Set the records down once more so that they match the source word for word.

SUPPLIED INFORMATION Start Marker

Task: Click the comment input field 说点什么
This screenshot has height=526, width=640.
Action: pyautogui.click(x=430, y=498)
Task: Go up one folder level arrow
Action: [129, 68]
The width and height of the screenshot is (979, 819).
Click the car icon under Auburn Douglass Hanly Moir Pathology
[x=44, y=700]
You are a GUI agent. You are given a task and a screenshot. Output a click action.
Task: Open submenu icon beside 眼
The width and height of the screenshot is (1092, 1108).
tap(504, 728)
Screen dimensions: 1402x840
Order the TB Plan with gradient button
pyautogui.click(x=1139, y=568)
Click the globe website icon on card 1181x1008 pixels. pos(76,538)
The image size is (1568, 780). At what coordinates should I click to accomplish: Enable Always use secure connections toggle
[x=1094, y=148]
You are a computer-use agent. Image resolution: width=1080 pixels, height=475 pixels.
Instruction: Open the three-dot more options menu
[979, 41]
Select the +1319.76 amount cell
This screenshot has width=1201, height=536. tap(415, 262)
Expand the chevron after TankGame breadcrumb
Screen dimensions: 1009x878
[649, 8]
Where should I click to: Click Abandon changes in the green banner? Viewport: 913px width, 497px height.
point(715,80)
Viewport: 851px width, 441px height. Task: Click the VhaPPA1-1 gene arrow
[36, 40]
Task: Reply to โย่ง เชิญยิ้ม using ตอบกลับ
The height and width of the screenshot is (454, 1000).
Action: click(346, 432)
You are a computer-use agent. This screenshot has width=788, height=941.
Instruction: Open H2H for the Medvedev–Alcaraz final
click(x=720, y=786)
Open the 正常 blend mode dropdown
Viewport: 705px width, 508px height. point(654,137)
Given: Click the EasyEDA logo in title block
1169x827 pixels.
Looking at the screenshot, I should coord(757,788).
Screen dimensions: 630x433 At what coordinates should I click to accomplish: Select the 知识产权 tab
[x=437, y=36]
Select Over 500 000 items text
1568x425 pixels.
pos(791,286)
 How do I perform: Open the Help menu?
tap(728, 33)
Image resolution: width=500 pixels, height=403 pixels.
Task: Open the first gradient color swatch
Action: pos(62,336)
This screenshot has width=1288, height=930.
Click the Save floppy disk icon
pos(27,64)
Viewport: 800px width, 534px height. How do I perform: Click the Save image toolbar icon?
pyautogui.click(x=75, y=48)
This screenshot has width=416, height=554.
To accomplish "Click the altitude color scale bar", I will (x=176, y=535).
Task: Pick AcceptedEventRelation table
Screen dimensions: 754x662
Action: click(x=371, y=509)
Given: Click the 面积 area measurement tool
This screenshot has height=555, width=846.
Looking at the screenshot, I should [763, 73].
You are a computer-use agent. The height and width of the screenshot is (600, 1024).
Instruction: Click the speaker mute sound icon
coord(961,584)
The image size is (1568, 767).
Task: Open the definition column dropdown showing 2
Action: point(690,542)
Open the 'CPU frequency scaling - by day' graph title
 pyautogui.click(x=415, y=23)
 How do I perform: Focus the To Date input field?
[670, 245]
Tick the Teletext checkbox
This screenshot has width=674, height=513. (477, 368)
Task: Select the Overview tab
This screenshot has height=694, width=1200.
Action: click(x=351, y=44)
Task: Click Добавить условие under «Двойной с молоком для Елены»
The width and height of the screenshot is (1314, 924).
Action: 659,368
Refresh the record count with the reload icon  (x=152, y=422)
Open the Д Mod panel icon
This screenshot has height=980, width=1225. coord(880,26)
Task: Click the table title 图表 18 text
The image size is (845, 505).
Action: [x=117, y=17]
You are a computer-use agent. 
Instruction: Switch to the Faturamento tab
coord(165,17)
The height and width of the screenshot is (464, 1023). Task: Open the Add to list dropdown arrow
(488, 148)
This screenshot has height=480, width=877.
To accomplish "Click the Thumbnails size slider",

SUPPLIED INFORMATION End Marker

● **EXERCISE OUTPUT**:
Task: Click the comment input field 说点什么
This screenshot has height=526, width=640.
Action: pyautogui.click(x=430, y=498)
Task: Go up one folder level arrow
Action: [129, 68]
The width and height of the screenshot is (979, 819).
Click the car icon under Auburn Douglass Hanly Moir Pathology
[x=44, y=700]
You are a GUI agent. You are given a task and a screenshot. Output a click action.
Task: Open submenu icon beside 眼
The width and height of the screenshot is (1092, 1108).
tap(504, 728)
Screen dimensions: 1402x840
Order the TB Plan with gradient button
pyautogui.click(x=1139, y=568)
Click the globe website icon on card 1181x1008 pixels. pos(76,538)
The image size is (1568, 780). At what coordinates should I click to accomplish: Enable Always use secure connections toggle
[x=1094, y=148]
You are a computer-use agent. Image resolution: width=1080 pixels, height=475 pixels.
Instruction: Open the three-dot more options menu
[979, 41]
Select the +1319.76 amount cell
This screenshot has width=1201, height=536. tap(415, 262)
Expand the chevron after TankGame breadcrumb
Screen dimensions: 1009x878
[649, 8]
Where should I click to: Click Abandon changes in the green banner? Viewport: 913px width, 497px height.
point(715,80)
Viewport: 851px width, 441px height. Task: Click the VhaPPA1-1 gene arrow
[36, 40]
Task: Reply to โย่ง เชิญยิ้ม using ตอบกลับ
The height and width of the screenshot is (454, 1000).
Action: click(346, 432)
You are a computer-use agent. This screenshot has width=788, height=941.
Instruction: Open H2H for the Medvedev–Alcaraz final
click(x=720, y=786)
Open the 正常 blend mode dropdown
Viewport: 705px width, 508px height. point(654,137)
Given: Click the EasyEDA logo in title block
1169x827 pixels.
Looking at the screenshot, I should coord(757,788).
Screen dimensions: 630x433 At what coordinates should I click to accomplish: Select the 知识产权 tab
[x=437, y=36]
Select Over 500 000 items text
1568x425 pixels.
pos(791,286)
 How do I perform: Open the Help menu?
tap(728, 33)
Image resolution: width=500 pixels, height=403 pixels.
Task: Open the first gradient color swatch
Action: pos(62,336)
This screenshot has width=1288, height=930.
Click the Save floppy disk icon
pos(27,64)
Viewport: 800px width, 534px height. How do I perform: Click the Save image toolbar icon?
pyautogui.click(x=75, y=48)
This screenshot has width=416, height=554.
To accomplish "Click the altitude color scale bar", I will (x=176, y=535).
Task: Pick AcceptedEventRelation table
Screen dimensions: 754x662
Action: click(x=371, y=509)
Given: Click the 面积 area measurement tool
This screenshot has height=555, width=846.
Looking at the screenshot, I should [763, 73].
You are a computer-use agent. The height and width of the screenshot is (600, 1024).
Instruction: Click the speaker mute sound icon
coord(961,584)
The image size is (1568, 767).
Task: Open the definition column dropdown showing 2
Action: point(690,542)
Open the 'CPU frequency scaling - by day' graph title
 pyautogui.click(x=415, y=23)
 How do I perform: Focus the To Date input field?
[670, 245]
Tick the Teletext checkbox
This screenshot has width=674, height=513. (477, 368)
Task: Select the Overview tab
This screenshot has height=694, width=1200.
Action: click(x=351, y=44)
Task: Click Добавить условие under «Двойной с молоком для Елены»
The width and height of the screenshot is (1314, 924).
Action: 659,368
Refresh the record count with the reload icon  (x=152, y=422)
Open the Д Mod panel icon
This screenshot has height=980, width=1225. coord(880,26)
Task: Click the table title 图表 18 text
The image size is (845, 505).
Action: [x=117, y=17]
You are a computer-use agent. 
Instruction: Switch to the Faturamento tab
coord(165,17)
The height and width of the screenshot is (464, 1023). Task: Open the Add to list dropdown arrow
(488, 148)
This screenshot has height=480, width=877.
To accomplish "Click the Thumbnails size slider",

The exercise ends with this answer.